» **Try it**:
Once the data has been read, restate all of it exactly.

Start of Block

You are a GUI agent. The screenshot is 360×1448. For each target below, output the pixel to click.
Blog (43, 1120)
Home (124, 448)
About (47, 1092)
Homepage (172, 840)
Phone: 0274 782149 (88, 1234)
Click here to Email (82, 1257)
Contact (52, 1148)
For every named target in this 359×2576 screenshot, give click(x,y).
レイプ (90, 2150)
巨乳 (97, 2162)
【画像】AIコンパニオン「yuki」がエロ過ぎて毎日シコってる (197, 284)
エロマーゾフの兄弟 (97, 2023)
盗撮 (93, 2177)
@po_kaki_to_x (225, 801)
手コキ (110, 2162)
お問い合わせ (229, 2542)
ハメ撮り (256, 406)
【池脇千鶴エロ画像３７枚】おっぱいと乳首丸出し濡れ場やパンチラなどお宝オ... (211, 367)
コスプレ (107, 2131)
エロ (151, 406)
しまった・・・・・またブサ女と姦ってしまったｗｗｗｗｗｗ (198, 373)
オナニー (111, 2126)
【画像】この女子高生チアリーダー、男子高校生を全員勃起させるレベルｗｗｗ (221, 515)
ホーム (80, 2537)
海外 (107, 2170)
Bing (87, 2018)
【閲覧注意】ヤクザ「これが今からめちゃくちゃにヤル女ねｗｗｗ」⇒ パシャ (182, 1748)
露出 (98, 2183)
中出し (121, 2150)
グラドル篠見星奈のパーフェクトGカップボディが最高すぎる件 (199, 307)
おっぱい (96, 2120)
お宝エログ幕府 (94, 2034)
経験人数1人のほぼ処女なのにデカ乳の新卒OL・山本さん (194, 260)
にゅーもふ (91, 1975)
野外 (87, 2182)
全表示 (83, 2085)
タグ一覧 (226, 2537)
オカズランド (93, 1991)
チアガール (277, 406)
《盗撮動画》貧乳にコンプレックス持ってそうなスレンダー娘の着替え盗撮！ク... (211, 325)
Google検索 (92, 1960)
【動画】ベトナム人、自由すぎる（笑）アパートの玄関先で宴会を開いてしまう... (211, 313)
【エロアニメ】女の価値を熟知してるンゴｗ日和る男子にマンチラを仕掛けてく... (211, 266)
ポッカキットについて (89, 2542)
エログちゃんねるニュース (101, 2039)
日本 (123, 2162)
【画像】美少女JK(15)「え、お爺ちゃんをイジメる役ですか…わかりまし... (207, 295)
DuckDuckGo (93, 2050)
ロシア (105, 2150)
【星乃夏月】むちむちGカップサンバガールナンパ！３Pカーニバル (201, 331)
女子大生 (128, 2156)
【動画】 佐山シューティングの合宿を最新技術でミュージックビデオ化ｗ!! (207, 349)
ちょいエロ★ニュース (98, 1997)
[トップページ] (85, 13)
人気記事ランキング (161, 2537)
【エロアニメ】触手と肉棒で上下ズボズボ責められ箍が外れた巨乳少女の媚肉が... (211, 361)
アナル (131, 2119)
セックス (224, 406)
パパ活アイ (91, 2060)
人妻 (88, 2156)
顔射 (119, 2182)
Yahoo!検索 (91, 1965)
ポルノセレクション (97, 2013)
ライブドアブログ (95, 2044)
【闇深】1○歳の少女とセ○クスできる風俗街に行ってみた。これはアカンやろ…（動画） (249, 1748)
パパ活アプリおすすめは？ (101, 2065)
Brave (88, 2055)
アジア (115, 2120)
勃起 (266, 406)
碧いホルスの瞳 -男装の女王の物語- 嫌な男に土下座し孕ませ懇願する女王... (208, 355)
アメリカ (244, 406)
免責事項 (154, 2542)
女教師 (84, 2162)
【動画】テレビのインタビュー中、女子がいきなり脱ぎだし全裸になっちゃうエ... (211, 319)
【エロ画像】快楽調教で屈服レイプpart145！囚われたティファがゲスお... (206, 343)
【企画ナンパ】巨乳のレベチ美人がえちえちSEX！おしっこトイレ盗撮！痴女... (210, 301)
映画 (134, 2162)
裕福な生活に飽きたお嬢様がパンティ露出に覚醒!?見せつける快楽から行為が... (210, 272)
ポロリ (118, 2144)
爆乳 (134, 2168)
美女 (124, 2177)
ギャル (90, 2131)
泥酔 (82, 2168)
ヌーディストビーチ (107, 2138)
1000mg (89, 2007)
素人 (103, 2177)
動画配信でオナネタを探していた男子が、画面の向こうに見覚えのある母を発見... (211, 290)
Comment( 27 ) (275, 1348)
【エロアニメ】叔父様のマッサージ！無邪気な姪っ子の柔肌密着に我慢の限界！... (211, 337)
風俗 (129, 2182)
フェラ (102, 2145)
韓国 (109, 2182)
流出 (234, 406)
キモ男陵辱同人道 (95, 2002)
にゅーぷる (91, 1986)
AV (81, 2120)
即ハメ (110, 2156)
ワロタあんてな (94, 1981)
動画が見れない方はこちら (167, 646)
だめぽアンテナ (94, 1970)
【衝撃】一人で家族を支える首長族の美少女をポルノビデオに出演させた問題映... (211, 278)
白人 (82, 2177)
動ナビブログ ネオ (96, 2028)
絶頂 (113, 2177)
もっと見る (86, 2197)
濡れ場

End of Block

» **Exercise response**:
You are a GUI agent. The screenshot is 360×1448. For each target below, output the pixel to click.
Blog (43, 1120)
Home (124, 448)
About (47, 1092)
Homepage (172, 840)
Phone: 0274 782149 (88, 1234)
Click here to Email (82, 1257)
Contact (52, 1148)
For every named target in this 359×2576 screenshot, give click(x,y).
レイプ (90, 2150)
巨乳 (97, 2162)
【画像】AIコンパニオン「yuki」がエロ過ぎて毎日シコってる (197, 284)
エロマーゾフの兄弟 (97, 2023)
盗撮 (93, 2177)
@po_kaki_to_x (225, 801)
手コキ (110, 2162)
お問い合わせ (229, 2542)
ハメ撮り (256, 406)
【池脇千鶴エロ画像３７枚】おっぱいと乳首丸出し濡れ場やパンチラなどお宝オ... (211, 367)
コスプレ (107, 2131)
エロ (151, 406)
しまった・・・・・またブサ女と姦ってしまったｗｗｗｗｗｗ (198, 373)
オナニー (111, 2126)
【画像】この女子高生チアリーダー、男子高校生を全員勃起させるレベルｗｗｗ (221, 515)
ホーム (80, 2537)
海外 (107, 2170)
Bing (87, 2018)
【閲覧注意】ヤクザ「これが今からめちゃくちゃにヤル女ねｗｗｗ」⇒ パシャ (182, 1748)
露出 (98, 2183)
中出し (121, 2150)
グラドル篠見星奈のパーフェクトGカップボディが最高すぎる件 (199, 307)
おっぱい (96, 2120)
お宝エログ幕府 (94, 2034)
経験人数1人のほぼ処女なのにデカ乳の新卒OL・山本さん (194, 260)
にゅーもふ (91, 1975)
野外 (87, 2182)
全表示 (83, 2085)
タグ一覧 (226, 2537)
オカズランド (93, 1991)
チアガール (277, 406)
《盗撮動画》貧乳にコンプレックス持ってそうなスレンダー娘の着替え盗撮！ク... (211, 325)
Google検索 (92, 1960)
【動画】ベトナム人、自由すぎる（笑）アパートの玄関先で宴会を開いてしまう... (211, 313)
【エロアニメ】女の価値を熟知してるンゴｗ日和る男子にマンチラを仕掛けてく... (211, 266)
ポッカキットについて (89, 2542)
エログちゃんねるニュース (101, 2039)
日本 (123, 2162)
【画像】美少女JK(15)「え、お爺ちゃんをイジメる役ですか…わかりまし... (207, 295)
DuckDuckGo (93, 2050)
ロシア (105, 2150)
【星乃夏月】むちむちGカップサンバガールナンパ！３Pカーニバル (201, 331)
女子大生 (128, 2156)
【動画】 佐山シューティングの合宿を最新技術でミュージックビデオ化ｗ!! (207, 349)
ちょいエロ★ニュース (98, 1997)
[トップページ] (85, 13)
人気記事ランキング (161, 2537)
【エロアニメ】触手と肉棒で上下ズボズボ責められ箍が外れた巨乳少女の媚肉が... (211, 361)
アナル (131, 2119)
セックス (224, 406)
パパ活アイ (91, 2060)
人妻 (88, 2156)
顔射 (119, 2182)
Yahoo!検索 (91, 1965)
ポルノセレクション (97, 2013)
ライブドアブログ (95, 2044)
【闇深】1○歳の少女とセ○クスできる風俗街に行ってみた。これはアカンやろ…（動画） (249, 1748)
パパ活アプリおすすめは？ (101, 2065)
Brave (88, 2055)
アジア (115, 2120)
勃起 (266, 406)
碧いホルスの瞳 -男装の女王の物語- 嫌な男に土下座し孕ませ懇願する女王... (208, 355)
アメリカ (244, 406)
免責事項 (154, 2542)
女教師 (84, 2162)
【動画】テレビのインタビュー中、女子がいきなり脱ぎだし全裸になっちゃうエ... (211, 319)
【エロ画像】快楽調教で屈服レイプpart145！囚われたティファがゲスお... (206, 343)
【企画ナンパ】巨乳のレベチ美人がえちえちSEX！おしっこトイレ盗撮！痴女... (210, 301)
映画 (134, 2162)
裕福な生活に飽きたお嬢様がパンティ露出に覚醒!?見せつける快楽から行為が... (210, 272)
ポロリ (118, 2144)
爆乳 (134, 2168)
美女 (124, 2177)
ギャル (90, 2131)
泥酔 (82, 2168)
ヌーディストビーチ (107, 2138)
1000mg (89, 2007)
素人 (103, 2177)
動画配信でオナネタを探していた男子が、画面の向こうに見覚えのある母を発見... (211, 290)
Comment( 27 ) (275, 1348)
【エロアニメ】叔父様のマッサージ！無邪気な姪っ子の柔肌密着に我慢の限界！... (211, 337)
風俗 (129, 2182)
フェラ (102, 2145)
韓国 (109, 2182)
流出 (234, 406)
キモ男陵辱同人道 (95, 2002)
にゅーぷる (91, 1986)
AV (81, 2120)
即ハメ (110, 2156)
ワロタあんてな (94, 1981)
動画が見れない方はこちら (167, 646)
だめぽアンテナ (94, 1970)
【衝撃】一人で家族を支える首長族の美少女をポルノビデオに出演させた問題映... (211, 278)
白人 (82, 2177)
動ナビブログ ネオ (96, 2028)
絶頂 (113, 2177)
もっと見る (86, 2197)
濡れ場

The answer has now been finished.